::: The data :::

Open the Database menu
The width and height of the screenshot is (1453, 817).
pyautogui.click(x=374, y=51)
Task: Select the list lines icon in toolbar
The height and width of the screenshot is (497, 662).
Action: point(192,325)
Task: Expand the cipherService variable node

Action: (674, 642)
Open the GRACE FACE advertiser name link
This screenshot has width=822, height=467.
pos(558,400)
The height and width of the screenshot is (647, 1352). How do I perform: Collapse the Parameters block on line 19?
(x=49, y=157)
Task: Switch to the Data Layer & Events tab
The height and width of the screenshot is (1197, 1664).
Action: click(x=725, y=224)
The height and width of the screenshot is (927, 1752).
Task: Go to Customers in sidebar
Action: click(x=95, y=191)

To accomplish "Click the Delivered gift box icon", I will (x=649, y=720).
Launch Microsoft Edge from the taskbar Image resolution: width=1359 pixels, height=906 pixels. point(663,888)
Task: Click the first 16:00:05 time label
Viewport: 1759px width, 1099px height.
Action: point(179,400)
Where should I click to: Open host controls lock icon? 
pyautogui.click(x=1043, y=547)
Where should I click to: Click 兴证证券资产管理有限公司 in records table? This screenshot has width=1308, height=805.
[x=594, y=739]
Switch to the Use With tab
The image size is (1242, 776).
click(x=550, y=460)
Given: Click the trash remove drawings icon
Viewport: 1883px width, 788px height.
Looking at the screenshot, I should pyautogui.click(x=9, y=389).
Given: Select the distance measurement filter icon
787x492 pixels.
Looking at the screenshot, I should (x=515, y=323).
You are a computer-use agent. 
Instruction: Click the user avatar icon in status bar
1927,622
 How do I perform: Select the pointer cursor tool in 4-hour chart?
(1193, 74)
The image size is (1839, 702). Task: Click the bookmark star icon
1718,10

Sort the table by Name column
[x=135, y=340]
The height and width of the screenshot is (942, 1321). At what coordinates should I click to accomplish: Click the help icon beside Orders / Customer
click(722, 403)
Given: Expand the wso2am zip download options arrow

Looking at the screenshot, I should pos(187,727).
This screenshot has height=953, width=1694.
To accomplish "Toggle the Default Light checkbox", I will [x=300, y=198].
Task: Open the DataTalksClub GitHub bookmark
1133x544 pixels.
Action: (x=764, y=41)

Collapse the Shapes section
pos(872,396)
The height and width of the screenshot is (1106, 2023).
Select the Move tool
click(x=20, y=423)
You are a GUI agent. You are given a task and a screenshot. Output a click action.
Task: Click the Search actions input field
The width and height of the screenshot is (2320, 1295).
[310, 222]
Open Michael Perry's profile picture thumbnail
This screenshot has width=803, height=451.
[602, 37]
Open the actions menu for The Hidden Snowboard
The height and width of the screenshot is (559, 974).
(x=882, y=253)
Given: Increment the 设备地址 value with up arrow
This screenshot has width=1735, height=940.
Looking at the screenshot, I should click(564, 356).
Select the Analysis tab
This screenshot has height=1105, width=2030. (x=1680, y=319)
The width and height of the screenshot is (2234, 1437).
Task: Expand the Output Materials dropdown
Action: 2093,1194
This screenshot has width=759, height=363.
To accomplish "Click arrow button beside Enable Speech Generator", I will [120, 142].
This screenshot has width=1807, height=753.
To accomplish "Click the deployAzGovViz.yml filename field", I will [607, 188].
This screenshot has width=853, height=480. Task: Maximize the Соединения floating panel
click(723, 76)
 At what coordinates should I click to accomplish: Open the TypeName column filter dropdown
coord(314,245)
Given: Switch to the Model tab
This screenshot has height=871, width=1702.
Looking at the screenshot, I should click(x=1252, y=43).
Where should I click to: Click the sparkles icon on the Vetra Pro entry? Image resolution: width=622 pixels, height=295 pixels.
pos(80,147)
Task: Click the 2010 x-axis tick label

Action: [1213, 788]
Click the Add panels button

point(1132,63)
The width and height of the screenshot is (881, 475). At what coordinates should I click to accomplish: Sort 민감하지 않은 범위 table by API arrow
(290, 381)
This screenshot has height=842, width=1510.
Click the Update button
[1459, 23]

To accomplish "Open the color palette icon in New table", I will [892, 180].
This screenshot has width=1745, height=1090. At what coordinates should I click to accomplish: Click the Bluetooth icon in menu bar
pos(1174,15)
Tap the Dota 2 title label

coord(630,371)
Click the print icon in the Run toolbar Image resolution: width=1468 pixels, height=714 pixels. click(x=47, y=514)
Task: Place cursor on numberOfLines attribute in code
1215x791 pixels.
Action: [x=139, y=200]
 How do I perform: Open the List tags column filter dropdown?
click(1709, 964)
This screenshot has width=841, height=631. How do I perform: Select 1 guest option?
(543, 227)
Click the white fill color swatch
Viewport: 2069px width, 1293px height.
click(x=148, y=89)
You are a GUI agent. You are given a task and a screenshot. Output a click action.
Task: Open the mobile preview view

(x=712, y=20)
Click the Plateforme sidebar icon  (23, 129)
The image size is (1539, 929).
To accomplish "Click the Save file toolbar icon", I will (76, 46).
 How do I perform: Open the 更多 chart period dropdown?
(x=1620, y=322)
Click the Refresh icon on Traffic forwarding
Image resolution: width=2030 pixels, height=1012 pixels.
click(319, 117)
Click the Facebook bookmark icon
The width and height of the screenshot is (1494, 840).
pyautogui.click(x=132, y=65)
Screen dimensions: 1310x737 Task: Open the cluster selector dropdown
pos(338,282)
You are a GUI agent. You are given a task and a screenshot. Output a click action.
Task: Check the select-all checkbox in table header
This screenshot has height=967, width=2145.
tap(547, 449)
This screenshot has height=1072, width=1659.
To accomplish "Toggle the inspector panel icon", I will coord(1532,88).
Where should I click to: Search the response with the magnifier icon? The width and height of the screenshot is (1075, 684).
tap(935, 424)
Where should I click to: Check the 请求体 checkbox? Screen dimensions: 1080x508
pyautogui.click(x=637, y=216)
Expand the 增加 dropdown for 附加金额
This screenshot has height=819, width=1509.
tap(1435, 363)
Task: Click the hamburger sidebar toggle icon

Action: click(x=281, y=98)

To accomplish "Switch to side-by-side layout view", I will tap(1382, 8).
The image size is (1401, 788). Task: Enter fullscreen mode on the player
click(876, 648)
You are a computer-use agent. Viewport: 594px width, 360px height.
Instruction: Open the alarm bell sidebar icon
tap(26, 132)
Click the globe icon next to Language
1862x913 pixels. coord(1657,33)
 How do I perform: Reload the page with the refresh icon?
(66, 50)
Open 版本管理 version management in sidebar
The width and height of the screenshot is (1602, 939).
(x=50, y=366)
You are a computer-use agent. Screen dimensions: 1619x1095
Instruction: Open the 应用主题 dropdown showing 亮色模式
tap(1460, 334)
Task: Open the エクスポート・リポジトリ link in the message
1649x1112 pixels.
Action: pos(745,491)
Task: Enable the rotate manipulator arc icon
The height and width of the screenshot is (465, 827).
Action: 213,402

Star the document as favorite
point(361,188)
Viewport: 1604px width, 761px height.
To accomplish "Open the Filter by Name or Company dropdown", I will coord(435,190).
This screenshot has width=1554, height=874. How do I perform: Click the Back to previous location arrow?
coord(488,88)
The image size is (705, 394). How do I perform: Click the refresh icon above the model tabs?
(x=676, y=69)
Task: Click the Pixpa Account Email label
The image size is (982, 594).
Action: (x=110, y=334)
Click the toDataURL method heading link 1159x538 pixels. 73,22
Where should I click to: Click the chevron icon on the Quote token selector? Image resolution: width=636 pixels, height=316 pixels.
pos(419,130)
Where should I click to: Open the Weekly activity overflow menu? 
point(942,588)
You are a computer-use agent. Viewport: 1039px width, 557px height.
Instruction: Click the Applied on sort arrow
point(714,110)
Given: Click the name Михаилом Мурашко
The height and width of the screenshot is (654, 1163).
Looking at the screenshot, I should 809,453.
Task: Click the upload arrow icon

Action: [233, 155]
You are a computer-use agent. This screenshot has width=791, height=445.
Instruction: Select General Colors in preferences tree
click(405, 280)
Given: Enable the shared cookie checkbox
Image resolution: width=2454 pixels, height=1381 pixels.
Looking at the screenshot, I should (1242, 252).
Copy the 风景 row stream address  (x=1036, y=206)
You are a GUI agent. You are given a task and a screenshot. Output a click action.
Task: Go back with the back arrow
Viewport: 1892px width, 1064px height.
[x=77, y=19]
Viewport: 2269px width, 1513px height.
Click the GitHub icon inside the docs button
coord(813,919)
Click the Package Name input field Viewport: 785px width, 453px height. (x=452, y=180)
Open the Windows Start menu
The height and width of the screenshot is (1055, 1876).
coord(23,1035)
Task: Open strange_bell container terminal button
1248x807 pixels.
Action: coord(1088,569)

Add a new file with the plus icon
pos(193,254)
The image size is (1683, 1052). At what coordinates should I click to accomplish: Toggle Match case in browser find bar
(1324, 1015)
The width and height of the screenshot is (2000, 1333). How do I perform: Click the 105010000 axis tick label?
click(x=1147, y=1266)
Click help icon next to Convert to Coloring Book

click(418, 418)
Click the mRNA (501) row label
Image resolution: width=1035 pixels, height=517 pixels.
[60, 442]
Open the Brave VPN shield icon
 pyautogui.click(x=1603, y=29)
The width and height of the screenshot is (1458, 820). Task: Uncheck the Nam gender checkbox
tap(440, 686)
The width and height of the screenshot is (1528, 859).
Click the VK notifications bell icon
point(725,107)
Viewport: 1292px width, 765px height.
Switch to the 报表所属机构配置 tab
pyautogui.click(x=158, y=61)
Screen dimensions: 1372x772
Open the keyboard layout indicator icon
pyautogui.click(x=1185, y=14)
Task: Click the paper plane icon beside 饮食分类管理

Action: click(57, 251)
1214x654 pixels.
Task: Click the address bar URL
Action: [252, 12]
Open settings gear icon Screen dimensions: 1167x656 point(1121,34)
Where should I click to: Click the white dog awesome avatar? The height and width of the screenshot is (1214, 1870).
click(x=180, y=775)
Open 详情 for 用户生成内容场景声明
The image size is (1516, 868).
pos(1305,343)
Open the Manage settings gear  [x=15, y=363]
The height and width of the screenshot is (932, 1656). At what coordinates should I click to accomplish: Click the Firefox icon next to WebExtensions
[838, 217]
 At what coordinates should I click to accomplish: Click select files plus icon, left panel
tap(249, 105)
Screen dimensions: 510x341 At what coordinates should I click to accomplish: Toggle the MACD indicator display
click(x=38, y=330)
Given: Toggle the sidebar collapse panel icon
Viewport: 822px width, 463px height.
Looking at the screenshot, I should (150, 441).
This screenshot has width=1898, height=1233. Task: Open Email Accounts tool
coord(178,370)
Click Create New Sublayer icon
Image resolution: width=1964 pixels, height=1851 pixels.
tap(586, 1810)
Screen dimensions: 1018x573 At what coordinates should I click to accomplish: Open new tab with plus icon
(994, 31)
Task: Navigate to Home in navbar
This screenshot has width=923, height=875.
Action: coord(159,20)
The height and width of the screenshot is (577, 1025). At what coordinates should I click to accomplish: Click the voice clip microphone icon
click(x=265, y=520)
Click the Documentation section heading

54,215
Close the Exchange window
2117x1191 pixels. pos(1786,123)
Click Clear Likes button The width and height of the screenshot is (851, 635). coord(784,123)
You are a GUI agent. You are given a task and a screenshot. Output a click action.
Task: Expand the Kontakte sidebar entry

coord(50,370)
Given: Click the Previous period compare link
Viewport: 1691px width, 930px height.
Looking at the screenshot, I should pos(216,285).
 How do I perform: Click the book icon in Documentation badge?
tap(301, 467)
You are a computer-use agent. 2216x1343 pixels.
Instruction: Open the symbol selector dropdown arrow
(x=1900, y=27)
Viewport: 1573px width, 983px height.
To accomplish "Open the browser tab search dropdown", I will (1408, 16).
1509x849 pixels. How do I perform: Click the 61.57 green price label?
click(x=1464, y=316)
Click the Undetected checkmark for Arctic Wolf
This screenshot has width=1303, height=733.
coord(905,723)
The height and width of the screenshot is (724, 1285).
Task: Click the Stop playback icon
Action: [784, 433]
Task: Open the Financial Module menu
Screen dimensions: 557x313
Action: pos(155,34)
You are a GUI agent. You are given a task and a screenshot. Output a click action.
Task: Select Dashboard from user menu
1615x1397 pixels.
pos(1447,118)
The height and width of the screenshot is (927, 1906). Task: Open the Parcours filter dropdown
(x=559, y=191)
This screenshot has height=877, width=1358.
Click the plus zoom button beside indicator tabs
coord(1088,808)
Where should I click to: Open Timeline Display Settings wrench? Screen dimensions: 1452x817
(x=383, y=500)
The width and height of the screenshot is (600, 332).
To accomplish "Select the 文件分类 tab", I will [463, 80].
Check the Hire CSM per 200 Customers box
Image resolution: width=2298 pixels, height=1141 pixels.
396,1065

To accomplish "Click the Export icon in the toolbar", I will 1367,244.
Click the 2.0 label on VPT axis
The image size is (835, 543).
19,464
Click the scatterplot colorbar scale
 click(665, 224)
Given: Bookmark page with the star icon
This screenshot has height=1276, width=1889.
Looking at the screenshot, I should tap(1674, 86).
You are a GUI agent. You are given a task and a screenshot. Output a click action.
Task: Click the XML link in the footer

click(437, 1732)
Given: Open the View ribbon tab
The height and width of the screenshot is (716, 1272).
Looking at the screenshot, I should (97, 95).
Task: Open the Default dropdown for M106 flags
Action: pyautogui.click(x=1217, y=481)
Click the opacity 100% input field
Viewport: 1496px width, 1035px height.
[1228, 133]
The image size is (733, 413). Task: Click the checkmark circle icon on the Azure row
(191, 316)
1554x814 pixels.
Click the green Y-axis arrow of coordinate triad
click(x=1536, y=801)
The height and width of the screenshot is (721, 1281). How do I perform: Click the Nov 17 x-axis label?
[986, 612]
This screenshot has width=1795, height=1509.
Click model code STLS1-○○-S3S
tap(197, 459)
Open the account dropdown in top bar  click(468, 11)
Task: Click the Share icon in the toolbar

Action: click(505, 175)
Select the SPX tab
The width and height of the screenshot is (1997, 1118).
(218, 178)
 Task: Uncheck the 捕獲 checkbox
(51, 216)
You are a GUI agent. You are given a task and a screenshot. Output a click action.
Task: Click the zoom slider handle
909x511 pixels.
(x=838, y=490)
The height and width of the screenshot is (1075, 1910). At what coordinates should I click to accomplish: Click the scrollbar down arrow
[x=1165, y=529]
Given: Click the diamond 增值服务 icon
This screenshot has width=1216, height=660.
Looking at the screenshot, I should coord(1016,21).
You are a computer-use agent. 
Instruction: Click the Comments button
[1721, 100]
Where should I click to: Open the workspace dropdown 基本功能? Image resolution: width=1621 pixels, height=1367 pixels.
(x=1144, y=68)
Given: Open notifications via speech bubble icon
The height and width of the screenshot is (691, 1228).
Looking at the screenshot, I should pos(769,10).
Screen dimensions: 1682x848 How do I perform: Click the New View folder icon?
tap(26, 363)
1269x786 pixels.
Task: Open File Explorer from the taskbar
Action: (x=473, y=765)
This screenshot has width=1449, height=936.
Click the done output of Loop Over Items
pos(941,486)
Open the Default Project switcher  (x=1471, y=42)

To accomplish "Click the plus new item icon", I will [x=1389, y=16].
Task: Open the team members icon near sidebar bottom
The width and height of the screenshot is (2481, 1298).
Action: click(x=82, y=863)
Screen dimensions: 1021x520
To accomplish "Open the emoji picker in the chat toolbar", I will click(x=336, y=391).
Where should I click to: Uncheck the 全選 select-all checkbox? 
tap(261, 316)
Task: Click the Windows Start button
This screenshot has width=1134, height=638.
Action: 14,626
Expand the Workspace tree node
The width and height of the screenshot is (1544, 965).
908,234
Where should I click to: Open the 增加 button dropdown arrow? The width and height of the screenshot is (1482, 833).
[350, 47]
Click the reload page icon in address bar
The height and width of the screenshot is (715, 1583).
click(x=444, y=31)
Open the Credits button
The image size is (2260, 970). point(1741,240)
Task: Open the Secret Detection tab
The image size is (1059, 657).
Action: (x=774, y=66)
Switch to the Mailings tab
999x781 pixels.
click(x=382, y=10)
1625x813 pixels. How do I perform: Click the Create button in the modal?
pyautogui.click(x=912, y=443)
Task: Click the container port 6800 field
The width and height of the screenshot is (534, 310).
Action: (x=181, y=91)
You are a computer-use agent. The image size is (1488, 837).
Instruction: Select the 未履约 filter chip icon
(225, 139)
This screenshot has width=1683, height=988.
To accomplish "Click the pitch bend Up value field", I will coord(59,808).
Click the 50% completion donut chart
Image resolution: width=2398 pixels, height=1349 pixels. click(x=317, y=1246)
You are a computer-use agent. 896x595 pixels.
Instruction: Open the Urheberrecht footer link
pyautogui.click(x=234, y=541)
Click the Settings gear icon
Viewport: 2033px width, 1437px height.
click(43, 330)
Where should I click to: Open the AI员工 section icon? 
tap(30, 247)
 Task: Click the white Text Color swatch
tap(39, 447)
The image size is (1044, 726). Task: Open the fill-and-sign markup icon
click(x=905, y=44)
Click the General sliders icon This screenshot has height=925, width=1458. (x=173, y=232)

:::

### Problem statement
Reproduce exactly, and only, the lines from the start of the entries through the one that contains "Given: Click the trash remove drawings icon".

### Written answer
Open the Database menu
The width and height of the screenshot is (1453, 817).
pyautogui.click(x=374, y=51)
Task: Select the list lines icon in toolbar
The height and width of the screenshot is (497, 662).
Action: point(192,325)
Task: Expand the cipherService variable node

Action: (674, 642)
Open the GRACE FACE advertiser name link
This screenshot has width=822, height=467.
pos(558,400)
The height and width of the screenshot is (647, 1352). How do I perform: Collapse the Parameters block on line 19?
(x=49, y=157)
Task: Switch to the Data Layer & Events tab
The height and width of the screenshot is (1197, 1664).
Action: click(x=725, y=224)
The height and width of the screenshot is (927, 1752).
Task: Go to Customers in sidebar
Action: click(x=95, y=191)

To accomplish "Click the Delivered gift box icon", I will (x=649, y=720).
Launch Microsoft Edge from the taskbar Image resolution: width=1359 pixels, height=906 pixels. point(663,888)
Task: Click the first 16:00:05 time label
Viewport: 1759px width, 1099px height.
Action: point(179,400)
Where should I click to: Open host controls lock icon? 
pyautogui.click(x=1043, y=547)
Where should I click to: Click 兴证证券资产管理有限公司 in records table? This screenshot has width=1308, height=805.
[x=594, y=739]
Switch to the Use With tab
The image size is (1242, 776).
click(x=550, y=460)
Given: Click the trash remove drawings icon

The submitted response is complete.